Kesadaran akan tema ketidakpastian dan strategi manajemen terkait
yang dihadapi oleh pasien yang menjalani kemoterapi dan
survivorship dan anggota keluarga mereka memiliki dampak
signifikan pada bagaimana perawat kemudian melakukan intervensi
dengan sistem pasien yang dikompromikan yang mengelola
pekerjaan penyakit mereka untuk "memfasilitasi lintasan yang
kurang bermasalah. kursus untuk beberapa pasien dan keluarga
mereka "(Wiener & Dodd, 1993, hal 29).
KELEBIHAN TEORI
Kegunaan teori ini terlihat dalam pengobatan kanker,
dan pengembangan teoritis lebih lanjut menjanjikan
untuk digeneralisasikan ke konteks lain dalam perawatan
kanker dan lintasan penyakit lainnya. Penerapan teori ini
terhadap fenomena kepedulian terhadap keperawatan
telah ditetapkan dengan fokus pada kemoterapi kanker.

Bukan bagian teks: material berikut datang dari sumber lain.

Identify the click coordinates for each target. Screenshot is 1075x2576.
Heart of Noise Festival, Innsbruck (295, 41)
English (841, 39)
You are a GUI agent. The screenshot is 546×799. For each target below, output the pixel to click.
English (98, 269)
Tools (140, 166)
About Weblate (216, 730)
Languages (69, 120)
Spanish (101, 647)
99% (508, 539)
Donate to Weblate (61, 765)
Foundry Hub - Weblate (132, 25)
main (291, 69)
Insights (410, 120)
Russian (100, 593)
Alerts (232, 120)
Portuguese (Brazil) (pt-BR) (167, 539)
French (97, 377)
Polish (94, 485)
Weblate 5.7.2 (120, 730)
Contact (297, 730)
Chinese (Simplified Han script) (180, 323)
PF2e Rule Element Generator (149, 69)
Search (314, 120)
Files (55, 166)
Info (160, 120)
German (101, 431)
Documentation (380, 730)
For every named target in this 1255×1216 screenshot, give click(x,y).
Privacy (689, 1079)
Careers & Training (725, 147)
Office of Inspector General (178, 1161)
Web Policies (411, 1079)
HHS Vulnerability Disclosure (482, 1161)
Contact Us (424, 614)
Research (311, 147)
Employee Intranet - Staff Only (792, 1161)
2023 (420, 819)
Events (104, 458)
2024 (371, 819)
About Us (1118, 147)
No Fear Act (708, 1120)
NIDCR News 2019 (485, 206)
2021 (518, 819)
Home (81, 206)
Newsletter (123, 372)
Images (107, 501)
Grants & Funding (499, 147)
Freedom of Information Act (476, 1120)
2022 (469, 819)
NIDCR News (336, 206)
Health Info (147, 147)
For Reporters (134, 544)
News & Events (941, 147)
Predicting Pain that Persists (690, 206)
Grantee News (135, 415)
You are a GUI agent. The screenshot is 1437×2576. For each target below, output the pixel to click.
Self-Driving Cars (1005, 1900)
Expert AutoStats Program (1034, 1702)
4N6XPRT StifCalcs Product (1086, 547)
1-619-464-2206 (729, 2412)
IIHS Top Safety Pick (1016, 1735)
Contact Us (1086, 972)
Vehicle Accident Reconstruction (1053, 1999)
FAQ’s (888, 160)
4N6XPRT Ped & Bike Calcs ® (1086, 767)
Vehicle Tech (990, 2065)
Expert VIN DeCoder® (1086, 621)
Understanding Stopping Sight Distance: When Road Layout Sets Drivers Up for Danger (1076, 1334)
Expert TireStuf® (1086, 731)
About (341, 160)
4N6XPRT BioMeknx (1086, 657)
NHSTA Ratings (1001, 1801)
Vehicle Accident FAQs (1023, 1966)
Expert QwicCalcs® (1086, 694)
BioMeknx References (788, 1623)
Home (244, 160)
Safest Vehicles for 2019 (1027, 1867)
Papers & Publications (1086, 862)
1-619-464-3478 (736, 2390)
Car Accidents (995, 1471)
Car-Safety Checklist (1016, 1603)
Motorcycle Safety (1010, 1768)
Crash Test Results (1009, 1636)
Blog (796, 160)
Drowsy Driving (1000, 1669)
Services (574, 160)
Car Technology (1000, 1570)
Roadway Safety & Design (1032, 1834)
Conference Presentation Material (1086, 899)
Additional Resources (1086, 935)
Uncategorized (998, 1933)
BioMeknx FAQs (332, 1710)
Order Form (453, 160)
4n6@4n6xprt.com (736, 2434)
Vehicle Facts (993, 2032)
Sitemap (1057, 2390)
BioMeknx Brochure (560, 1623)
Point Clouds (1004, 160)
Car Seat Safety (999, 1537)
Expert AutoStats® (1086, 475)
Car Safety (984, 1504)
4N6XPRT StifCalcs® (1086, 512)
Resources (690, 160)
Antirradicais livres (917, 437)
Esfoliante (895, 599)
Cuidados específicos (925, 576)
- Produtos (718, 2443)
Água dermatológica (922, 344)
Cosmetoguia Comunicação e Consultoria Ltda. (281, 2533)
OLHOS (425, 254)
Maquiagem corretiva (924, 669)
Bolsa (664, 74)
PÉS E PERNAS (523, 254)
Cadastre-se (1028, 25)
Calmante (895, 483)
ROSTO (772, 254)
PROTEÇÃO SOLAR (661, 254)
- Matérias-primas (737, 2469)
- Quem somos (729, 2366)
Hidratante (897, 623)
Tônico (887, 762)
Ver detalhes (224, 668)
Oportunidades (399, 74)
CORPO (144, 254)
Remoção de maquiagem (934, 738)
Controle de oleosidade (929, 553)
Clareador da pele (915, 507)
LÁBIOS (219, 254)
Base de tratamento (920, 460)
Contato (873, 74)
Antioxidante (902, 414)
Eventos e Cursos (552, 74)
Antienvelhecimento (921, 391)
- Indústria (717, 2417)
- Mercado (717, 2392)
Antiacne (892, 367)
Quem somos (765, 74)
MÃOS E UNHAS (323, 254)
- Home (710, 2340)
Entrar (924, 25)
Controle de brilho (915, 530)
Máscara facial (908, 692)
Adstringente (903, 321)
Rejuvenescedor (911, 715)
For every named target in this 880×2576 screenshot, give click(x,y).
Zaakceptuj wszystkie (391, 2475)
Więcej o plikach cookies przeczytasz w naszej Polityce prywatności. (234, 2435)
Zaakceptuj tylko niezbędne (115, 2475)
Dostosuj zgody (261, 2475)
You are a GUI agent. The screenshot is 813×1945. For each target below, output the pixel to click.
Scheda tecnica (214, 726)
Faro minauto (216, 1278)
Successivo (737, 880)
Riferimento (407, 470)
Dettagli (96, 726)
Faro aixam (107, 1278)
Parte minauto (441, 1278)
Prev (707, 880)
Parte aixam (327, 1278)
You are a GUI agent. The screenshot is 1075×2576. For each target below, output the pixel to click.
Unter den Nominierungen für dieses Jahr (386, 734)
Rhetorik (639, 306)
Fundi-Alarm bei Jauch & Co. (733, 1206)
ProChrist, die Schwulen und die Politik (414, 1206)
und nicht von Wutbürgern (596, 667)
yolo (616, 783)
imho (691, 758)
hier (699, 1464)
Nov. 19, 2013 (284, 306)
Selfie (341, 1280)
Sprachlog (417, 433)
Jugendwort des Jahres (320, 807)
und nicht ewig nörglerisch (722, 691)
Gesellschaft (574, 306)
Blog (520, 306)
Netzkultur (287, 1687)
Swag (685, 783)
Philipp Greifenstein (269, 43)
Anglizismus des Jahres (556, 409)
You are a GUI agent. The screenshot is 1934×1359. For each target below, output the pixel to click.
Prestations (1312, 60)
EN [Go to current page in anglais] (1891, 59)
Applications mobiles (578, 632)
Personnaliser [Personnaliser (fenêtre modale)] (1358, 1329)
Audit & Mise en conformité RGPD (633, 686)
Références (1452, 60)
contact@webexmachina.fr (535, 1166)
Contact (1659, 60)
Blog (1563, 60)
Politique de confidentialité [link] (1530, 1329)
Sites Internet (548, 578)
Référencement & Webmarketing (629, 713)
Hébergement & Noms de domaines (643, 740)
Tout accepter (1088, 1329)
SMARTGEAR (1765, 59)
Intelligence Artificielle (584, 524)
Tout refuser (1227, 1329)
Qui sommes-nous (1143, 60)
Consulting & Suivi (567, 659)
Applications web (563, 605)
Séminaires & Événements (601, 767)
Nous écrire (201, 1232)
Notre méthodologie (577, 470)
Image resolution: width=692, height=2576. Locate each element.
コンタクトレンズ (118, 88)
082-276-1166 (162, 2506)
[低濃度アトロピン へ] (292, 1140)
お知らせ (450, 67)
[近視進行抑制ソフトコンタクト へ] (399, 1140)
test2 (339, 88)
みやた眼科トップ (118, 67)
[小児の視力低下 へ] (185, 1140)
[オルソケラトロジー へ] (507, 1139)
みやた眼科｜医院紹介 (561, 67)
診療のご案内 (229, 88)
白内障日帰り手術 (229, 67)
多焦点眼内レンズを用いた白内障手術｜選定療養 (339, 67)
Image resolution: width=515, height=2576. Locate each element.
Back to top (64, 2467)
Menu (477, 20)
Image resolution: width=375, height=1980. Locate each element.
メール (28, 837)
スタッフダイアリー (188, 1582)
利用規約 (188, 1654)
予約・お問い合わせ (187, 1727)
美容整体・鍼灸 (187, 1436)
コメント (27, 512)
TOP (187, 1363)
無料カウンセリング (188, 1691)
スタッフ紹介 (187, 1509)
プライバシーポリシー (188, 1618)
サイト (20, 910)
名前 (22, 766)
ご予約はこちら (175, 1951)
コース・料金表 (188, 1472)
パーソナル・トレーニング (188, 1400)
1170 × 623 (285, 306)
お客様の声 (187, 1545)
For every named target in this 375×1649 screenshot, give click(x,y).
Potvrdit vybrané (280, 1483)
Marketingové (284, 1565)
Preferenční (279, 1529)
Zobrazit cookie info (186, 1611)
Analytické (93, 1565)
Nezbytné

Oleh karena itu, utilitas potensial untuk membimbing
praktik keperawatan ditunjukkan oleh integrasi teori
tersebut ke dalam program telusur Dodd dalam
penelitian tentang perawatan kanker.
KEKURANGAN TEORI

Pada Theory of Illness Trajectory lebih


menitikberatkan atau memfokuskan pada
kebutuhan psikologi sang klien (pasien),
sedangkan kebutuhan fisik kurang
diperhatikan.
Miller adalah pria berusia 67 tahun yang menderita kanker metastatik. Pengasuh
utamanya adalah istrinya, Mrs. Miller. Pada awal perawatan di pusat perawatan kanker
rawat jalan Anda, pasangan tersebut memusatkan pertanyaan mereka pada perjalanan
penyakit, pilihan pengobatan, dan potensi efek samping dari pilihan pengobatan yang
beragam. Mereka bangga dengan kemampuan mereka untuk mempertahankan
"kehidupan normal" karena Mr. Miller terus bekerja sepanjang perawatan agresif,
meluangkan waktu hanya jika ketidaknyamanan pengobatan begitu melemahkan
sehingga dia secara fisik tidak dapat pergi ke kantornya. Bapak dan Nyonya Miller
sering memuji kekuatan dan ketabahan masing-masing. Selama kunjungan terakhir,
Nyonya Miller telah menjadi sangat fokus pada nilai laboratorium dan hasil tes,
menggunakan bahasa yang sangat teknis. Dia juga menjadi bersikeras bahwa beberapa
anggota staf harus melakukan tugas tertentu karena "dia melakukannya dengan lebih
CONTOH KASUS
baik daripada siapapun."
Pertimbangan lebih jauh dari pernyataan teoretis Teori Trajectory
mengungkapkan bahwa strategi perilaku ini adalah usaha untuk mentolerir
ketidakpastian pengalaman penyakit. Keyakinan yang dibangun melalui perilaku
sosial yang diperkuat ini dapat diubah menjadi rasa bersalah dengan sangat
cepat ketika situasi di luar keahlian pasien atau keluarga menjadi kacau. Dengan
perspektif ini, pembatasan strategi manajemen ini menjadi jelas, dan intervensi
ditunjukkan: jika pasien dan keluarga mengelola perawatan secara efektif,
mereka harus dididik secara proaktif untuk melakukannya (Dodd, 1997, 2001).